Starbucks could teach KFC a lesson when it comes to how it treats veteran employees.

Everybody who works for a living deserves to make a living wage.

Everybody.


But the words of Derrell Odom, a Marine and veteran of two tours in Iraq, bring it home even more when he talks about life at minimum wage.


"I don't want my son to look at me like I'm something less because I have to work for $7.25 and I bust my butt every day and I take pride in what I do … we have a voice and we want it to be heard."

Don't we owe it to people like Derrell that good jobs with benefits and a decent paycheck are part of the deal when they come back home?

I'll say it again: Good jobs with benefits and a decent paycheck should be part of the deal of living here.

On Veterans Day, rather than only posting well wishes to vets on Facebook, how about getting the word out that there are people like Derrell who came back from the bowels of hell to make $7.25 an hour?

It's a national disgrace that needs to change.

I came across some interesting things when I started researching this, and I'd like to pass them along.

1. An estimated 1 million veterans would receive a raise if the minimum wage were increased to $10.10.

2. Some employers shy away from hiring veterans because they're worried about PTSD.

3. In fact, some veterans even hide their experience in the service because they're worried about their employer judging them, or their coworkers begin concerned about their mental health status.

What often results when people live like this? Depression, a worsening of already-existing PTSD, a downward spiral that can lead to homelessness and poverty, and more.

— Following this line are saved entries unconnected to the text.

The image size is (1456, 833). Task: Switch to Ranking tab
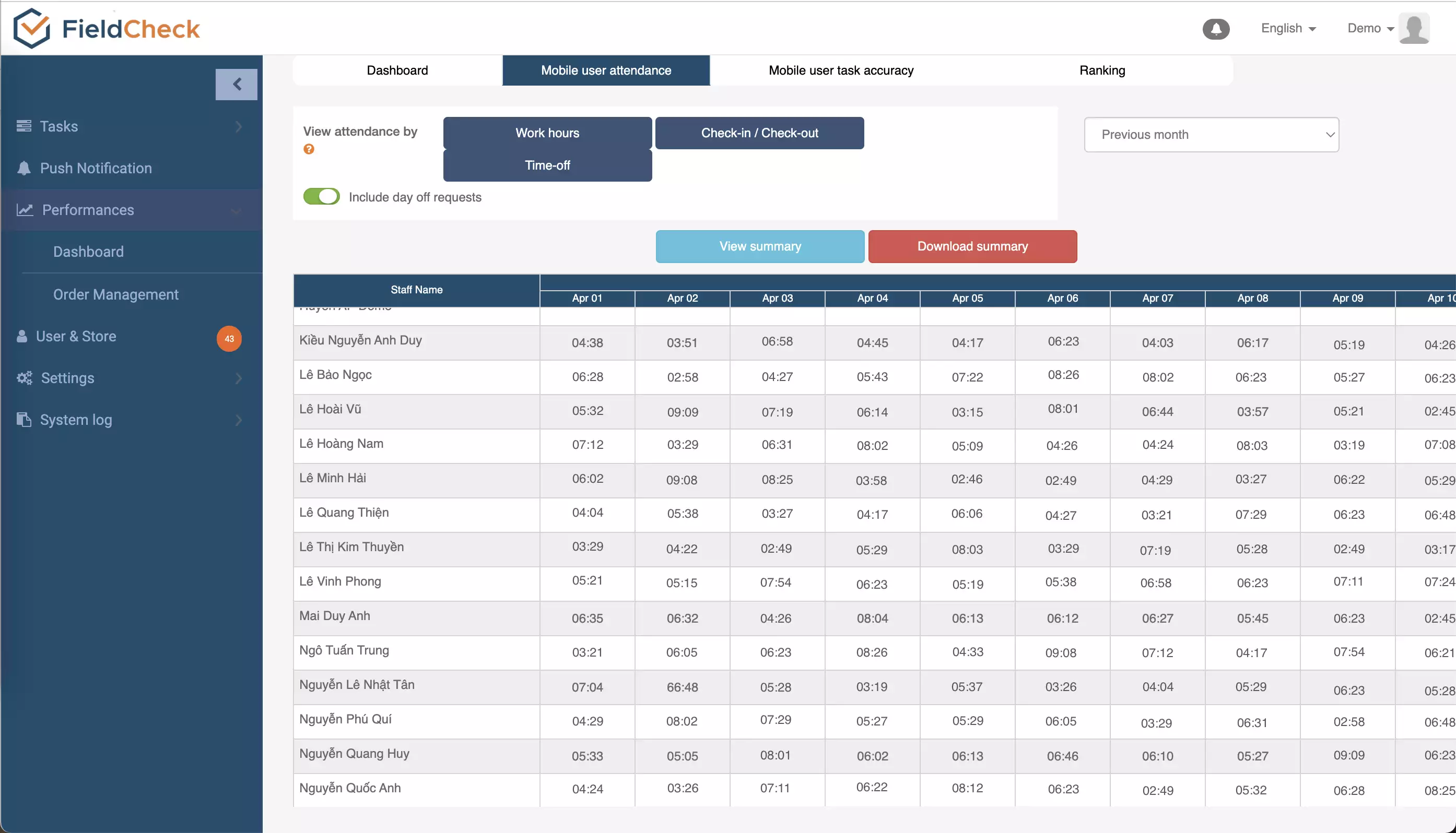tap(1102, 70)
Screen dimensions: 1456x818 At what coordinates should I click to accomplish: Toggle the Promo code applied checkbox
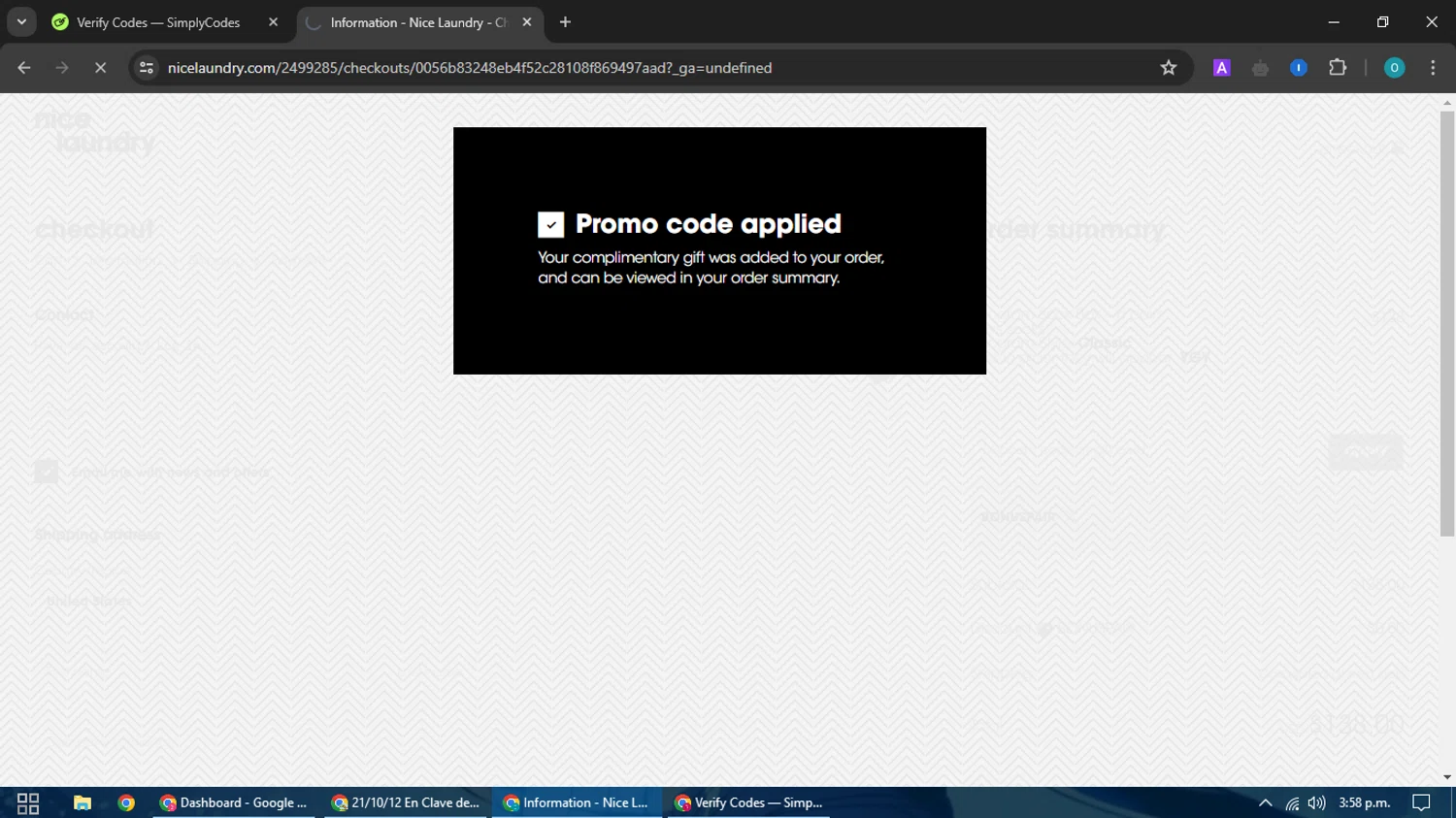coord(550,225)
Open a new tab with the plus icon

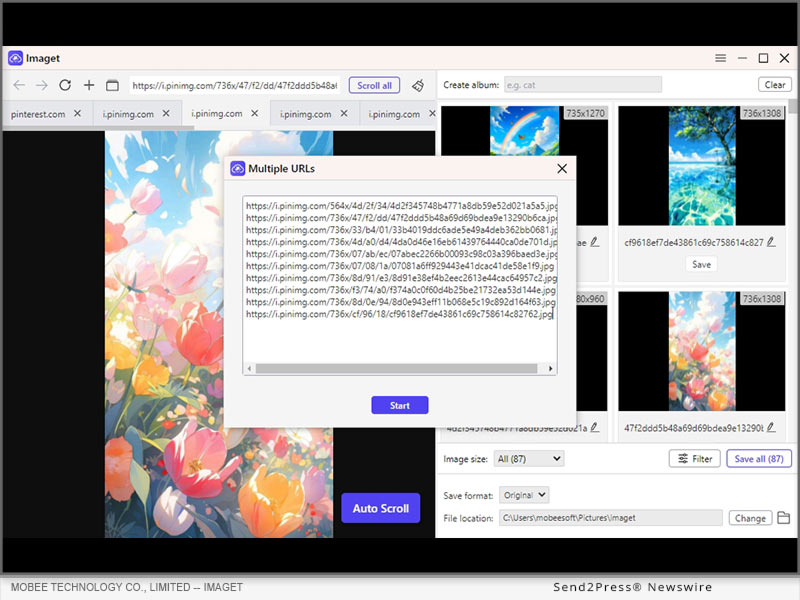coord(89,86)
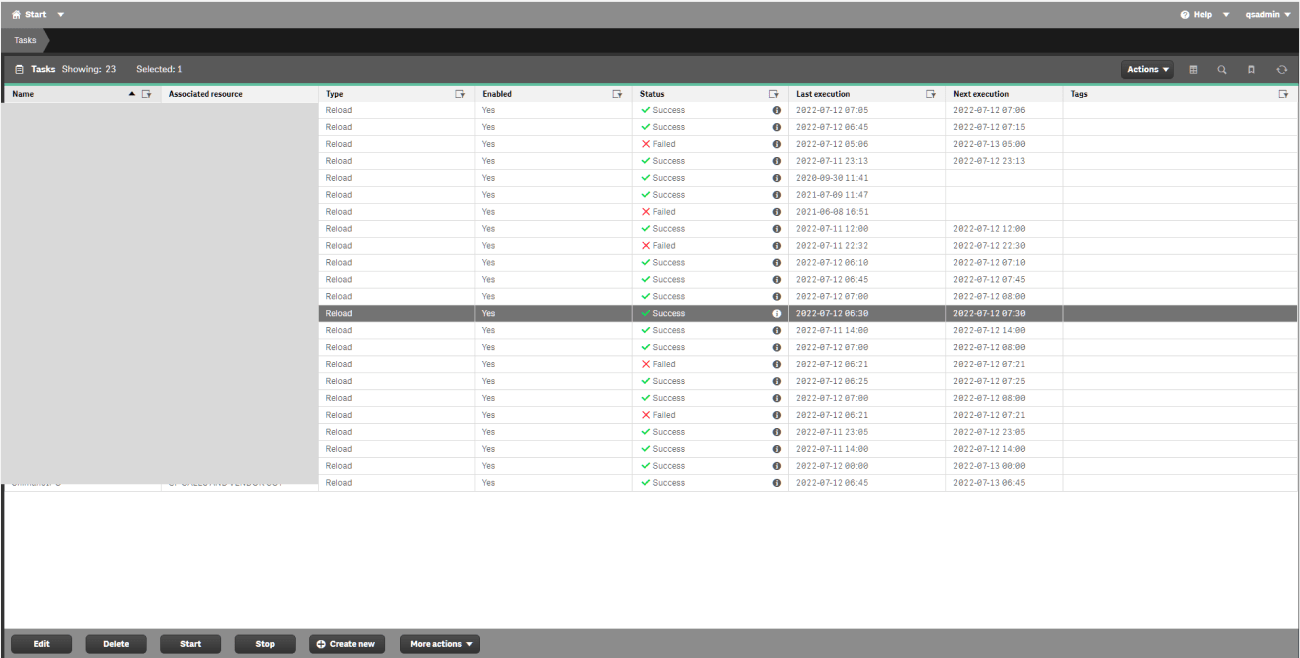This screenshot has width=1300, height=658.
Task: Open the Status column filter
Action: point(775,93)

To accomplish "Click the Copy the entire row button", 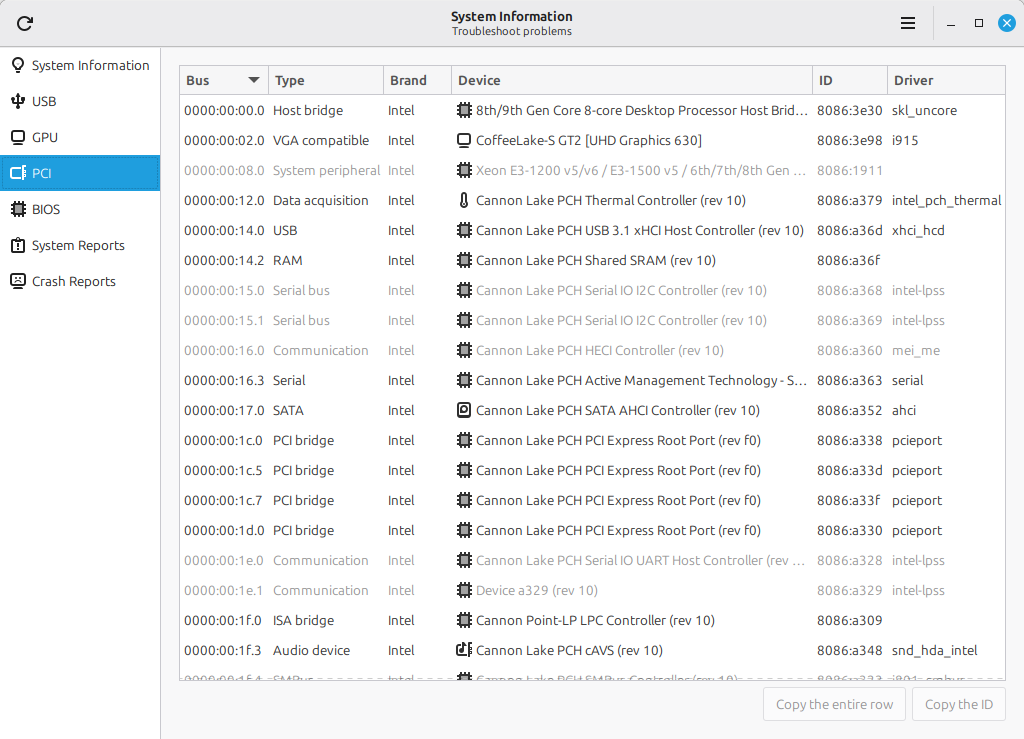I will 835,704.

Approximately 57,000 veterans are homeless on any given night.

That's almost 12% of the total adult homeless population.

But even worse? Suicide, related to these issues and many others.

Studies have shown that suicide rates among veterans are 50% higher than among civilians.

Image by Copy Editor/Wikimedia Commons.

Some companies, like Starbucks, get it. It was just announced that Starbucks will be offering free tuition to Arizona State University to a family member of the veterans who work for the company. It already offers tuition assistance to employees working toward an undergraduate degree at ASU, but this is icing on the cake for veterans who work there.

Meanwhile, here's Derrell with one and a half minutes of YES.

That sound of desperation in his voice? It's very real for veterans of all kinds, as well as anybody working at $7.25 an hour or close to it.

If you agree with him, pass this around. It might just open some eyes.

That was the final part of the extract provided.